Bölüm-2

1.2K 180 143
                                    

Her hangi bir çocuğa babalık yapmış, baba gibi başını okşamış herkesin babalar günü kutlu olsun. Bu gün tıpkı Toprak gibi babasız büyüyen çocuklar olduğunu unutmadığımız bir gün olsun. Okuyan, yorum yapan herkese çok teşekkürler. Fikirlerinizi duymak için sabırsızlanıyorum.

Yeni bölüm haftaya pazar gelecek. Hikayemiz 7 bölüm olacak. Bir özel bölüm sözüm var @amour8787onuda yazıcam :)

Ben hikayeleri yazmayı bitirip sonra yayınlıyorum kimseyi bekletmemek için. O yüzden ölüm, hastalık olmadıktan sonra bölümler her pazar gelecek. Sevgiler.

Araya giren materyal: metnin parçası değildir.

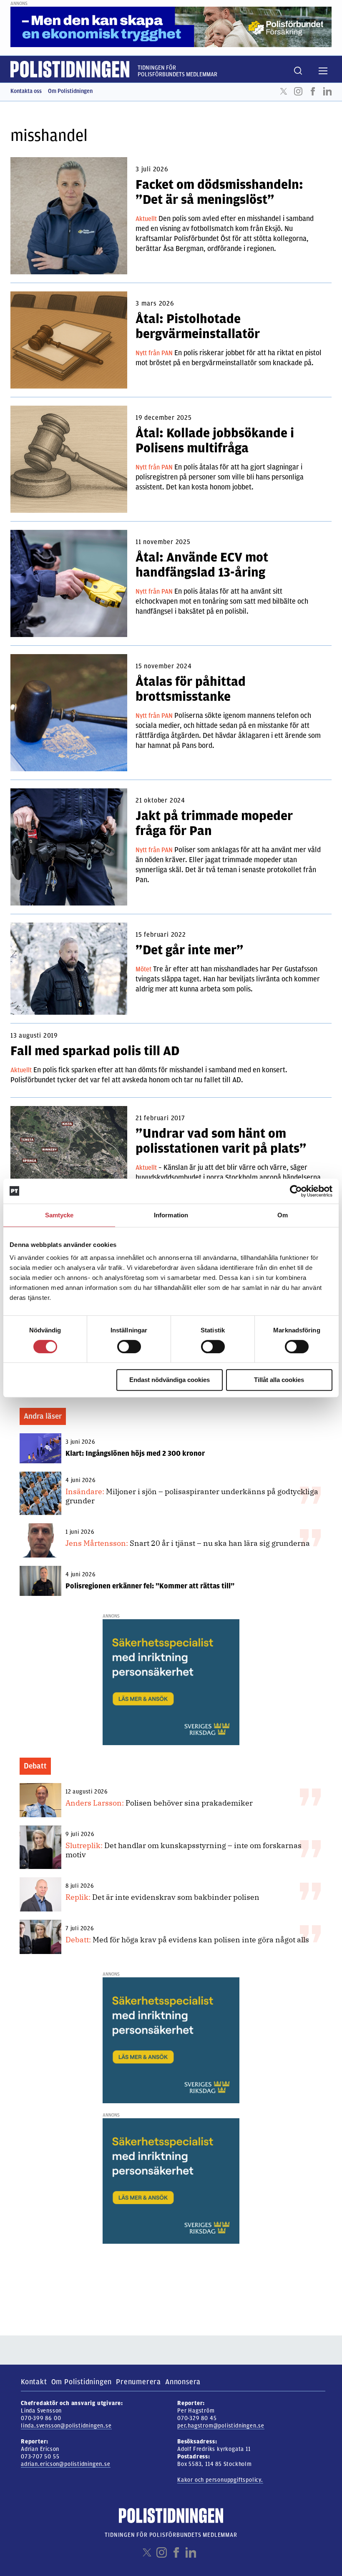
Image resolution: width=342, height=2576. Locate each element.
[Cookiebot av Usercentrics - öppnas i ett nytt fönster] (295, 1191)
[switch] (129, 1346)
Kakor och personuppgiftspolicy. (220, 2480)
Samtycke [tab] (59, 1215)
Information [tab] (171, 1215)
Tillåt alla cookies (279, 1379)
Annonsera (183, 2382)
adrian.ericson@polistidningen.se (66, 2464)
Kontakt (34, 2382)
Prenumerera (138, 2382)
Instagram (298, 91)
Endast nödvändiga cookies (169, 1379)
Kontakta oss (26, 91)
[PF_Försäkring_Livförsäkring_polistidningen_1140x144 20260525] (171, 26)
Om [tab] (282, 1215)
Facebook (313, 91)
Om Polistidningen (70, 91)
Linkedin (327, 91)
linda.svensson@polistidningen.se (66, 2426)
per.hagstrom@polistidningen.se (220, 2426)
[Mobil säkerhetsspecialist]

Banyonun soğuk zemininde yatarken insan hayatı sorguluyor. Kafasının içinde olmadık sorular canlanmaya başlıyor. Bu dünyada hiç geriye dönüp şunu farklı yapsaydım ne olurdu demeyen biri var mıdır acaba? Ben bunu çok yaparım ordan değilde buradan gitsem ne olurdu? Sağa değil sola dönsem ne olurdu?

Mesela halalarım taşınmaya karar verdiğimde karşıma geçip hayır deselerdi ne olurdu? Sahi neden hiç itiraz etmeden gitmemi kabul ettiler? 18 yaşında bir avukatın önünde önüme balyayla koyulan tapulara hep birlikte bakarken artık onlara ihtiyacım olmadığını mı düşündüler acaba? Keşke beni özgür bırakmak yerine biraz daha yanlarında tutsalardı ve keşke ben evden taşınır taşınmaz kendilerini seyahatlere vurmasalardı. Belki o zaman yıllardır bana bakarken onlar için bir yük değil sevgiyle bağlı oldukları yeğenleri olduğumu hissederdim. Olmadı. Bu da gol değildi. Belki ben onlar için de babamın uğradığı ihanetin kanıtıydım. Sonuçta bana dedemin köşkünden Marco ile Pablo'nun yarı gururlu, yarı acıklı bakışları kaldı.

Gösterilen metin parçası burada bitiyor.